• [WHAT THIS TASK INVOLVES]:
Retype every record exactly as it appears.

• [DATA FOR THIS TASK]:
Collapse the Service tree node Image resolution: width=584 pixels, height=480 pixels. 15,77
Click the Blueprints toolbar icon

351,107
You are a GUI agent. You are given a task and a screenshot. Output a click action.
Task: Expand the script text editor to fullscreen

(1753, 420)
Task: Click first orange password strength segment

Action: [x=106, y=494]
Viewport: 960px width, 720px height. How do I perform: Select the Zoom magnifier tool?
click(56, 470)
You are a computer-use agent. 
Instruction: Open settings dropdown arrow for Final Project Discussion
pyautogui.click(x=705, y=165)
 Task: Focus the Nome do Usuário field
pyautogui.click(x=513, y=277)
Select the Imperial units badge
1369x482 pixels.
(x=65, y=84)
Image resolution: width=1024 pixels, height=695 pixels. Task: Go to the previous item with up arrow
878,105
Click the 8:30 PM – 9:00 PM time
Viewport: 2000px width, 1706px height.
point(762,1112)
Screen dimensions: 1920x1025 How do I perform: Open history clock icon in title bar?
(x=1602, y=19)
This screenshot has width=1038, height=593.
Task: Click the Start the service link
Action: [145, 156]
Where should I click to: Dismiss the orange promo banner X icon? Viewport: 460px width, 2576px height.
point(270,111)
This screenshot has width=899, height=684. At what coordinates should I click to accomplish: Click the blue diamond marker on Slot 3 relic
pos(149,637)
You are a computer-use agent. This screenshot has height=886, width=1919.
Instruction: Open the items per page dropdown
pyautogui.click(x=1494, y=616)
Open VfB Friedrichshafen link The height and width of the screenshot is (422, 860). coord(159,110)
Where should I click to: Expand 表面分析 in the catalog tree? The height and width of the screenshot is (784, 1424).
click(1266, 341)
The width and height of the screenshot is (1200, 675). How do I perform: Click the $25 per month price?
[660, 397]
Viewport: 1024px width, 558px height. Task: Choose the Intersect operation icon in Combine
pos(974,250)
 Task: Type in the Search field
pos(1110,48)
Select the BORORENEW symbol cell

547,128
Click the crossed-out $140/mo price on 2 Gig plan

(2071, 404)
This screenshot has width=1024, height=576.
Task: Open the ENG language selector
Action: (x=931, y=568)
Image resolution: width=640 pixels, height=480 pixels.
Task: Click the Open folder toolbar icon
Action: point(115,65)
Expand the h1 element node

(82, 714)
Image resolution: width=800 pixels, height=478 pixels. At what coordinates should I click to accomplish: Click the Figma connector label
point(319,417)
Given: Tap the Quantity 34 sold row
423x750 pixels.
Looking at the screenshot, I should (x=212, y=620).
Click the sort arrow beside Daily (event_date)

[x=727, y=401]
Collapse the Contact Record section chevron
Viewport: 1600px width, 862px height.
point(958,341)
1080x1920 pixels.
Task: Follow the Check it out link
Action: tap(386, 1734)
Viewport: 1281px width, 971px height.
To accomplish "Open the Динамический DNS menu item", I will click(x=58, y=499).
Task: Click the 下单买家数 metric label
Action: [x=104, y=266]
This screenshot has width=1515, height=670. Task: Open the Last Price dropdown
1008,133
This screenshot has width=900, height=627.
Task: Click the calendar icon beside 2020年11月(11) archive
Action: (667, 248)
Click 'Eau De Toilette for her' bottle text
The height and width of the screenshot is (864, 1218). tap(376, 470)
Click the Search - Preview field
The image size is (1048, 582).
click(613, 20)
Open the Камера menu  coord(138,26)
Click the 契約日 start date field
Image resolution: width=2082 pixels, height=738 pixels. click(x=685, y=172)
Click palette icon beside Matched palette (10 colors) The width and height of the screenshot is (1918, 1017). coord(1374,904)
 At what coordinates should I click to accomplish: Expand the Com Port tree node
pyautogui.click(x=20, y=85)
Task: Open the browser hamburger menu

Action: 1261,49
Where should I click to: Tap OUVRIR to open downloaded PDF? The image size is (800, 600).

• [SOLUTION TO THIS TASK]:
Collapse the Service tree node Image resolution: width=584 pixels, height=480 pixels. 15,77
Click the Blueprints toolbar icon

351,107
You are a GUI agent. You are given a task and a screenshot. Output a click action.
Task: Expand the script text editor to fullscreen

(1753, 420)
Task: Click first orange password strength segment

Action: [x=106, y=494]
Viewport: 960px width, 720px height. How do I perform: Select the Zoom magnifier tool?
click(56, 470)
You are a computer-use agent. 
Instruction: Open settings dropdown arrow for Final Project Discussion
pyautogui.click(x=705, y=165)
 Task: Focus the Nome do Usuário field
pyautogui.click(x=513, y=277)
Select the Imperial units badge
1369x482 pixels.
(x=65, y=84)
Image resolution: width=1024 pixels, height=695 pixels. Task: Go to the previous item with up arrow
878,105
Click the 8:30 PM – 9:00 PM time
Viewport: 2000px width, 1706px height.
point(762,1112)
Screen dimensions: 1920x1025 How do I perform: Open history clock icon in title bar?
(x=1602, y=19)
This screenshot has width=1038, height=593.
Task: Click the Start the service link
Action: [145, 156]
Where should I click to: Dismiss the orange promo banner X icon? Viewport: 460px width, 2576px height.
point(270,111)
This screenshot has width=899, height=684. At what coordinates should I click to accomplish: Click the blue diamond marker on Slot 3 relic
pos(149,637)
You are a computer-use agent. This screenshot has height=886, width=1919.
Instruction: Open the items per page dropdown
pyautogui.click(x=1494, y=616)
Open VfB Friedrichshafen link The height and width of the screenshot is (422, 860). coord(159,110)
Where should I click to: Expand 表面分析 in the catalog tree? The height and width of the screenshot is (784, 1424).
click(1266, 341)
The width and height of the screenshot is (1200, 675). How do I perform: Click the $25 per month price?
[660, 397]
Viewport: 1024px width, 558px height. Task: Choose the Intersect operation icon in Combine
pos(974,250)
 Task: Type in the Search field
pos(1110,48)
Select the BORORENEW symbol cell

547,128
Click the crossed-out $140/mo price on 2 Gig plan

(2071, 404)
This screenshot has width=1024, height=576.
Task: Open the ENG language selector
Action: (x=931, y=568)
Image resolution: width=640 pixels, height=480 pixels.
Task: Click the Open folder toolbar icon
Action: point(115,65)
Expand the h1 element node

(82, 714)
Image resolution: width=800 pixels, height=478 pixels. At what coordinates should I click to accomplish: Click the Figma connector label
point(319,417)
Given: Tap the Quantity 34 sold row
423x750 pixels.
Looking at the screenshot, I should (x=212, y=620).
Click the sort arrow beside Daily (event_date)

[x=727, y=401]
Collapse the Contact Record section chevron
Viewport: 1600px width, 862px height.
point(958,341)
1080x1920 pixels.
Task: Follow the Check it out link
Action: tap(386, 1734)
Viewport: 1281px width, 971px height.
To accomplish "Open the Динамический DNS menu item", I will click(x=58, y=499).
Task: Click the 下单买家数 metric label
Action: [x=104, y=266]
This screenshot has width=1515, height=670. Task: Open the Last Price dropdown
1008,133
This screenshot has width=900, height=627.
Task: Click the calendar icon beside 2020年11月(11) archive
Action: (667, 248)
Click 'Eau De Toilette for her' bottle text
The height and width of the screenshot is (864, 1218). tap(376, 470)
Click the Search - Preview field
The image size is (1048, 582).
click(613, 20)
Open the Камера menu  coord(138,26)
Click the 契約日 start date field
Image resolution: width=2082 pixels, height=738 pixels. click(x=685, y=172)
Click palette icon beside Matched palette (10 colors) The width and height of the screenshot is (1918, 1017). coord(1374,904)
 At what coordinates should I click to accomplish: Expand the Com Port tree node
pyautogui.click(x=20, y=85)
Task: Open the browser hamburger menu

Action: 1261,49
Where should I click to: Tap OUVRIR to open downloaded PDF? The image size is (800, 600).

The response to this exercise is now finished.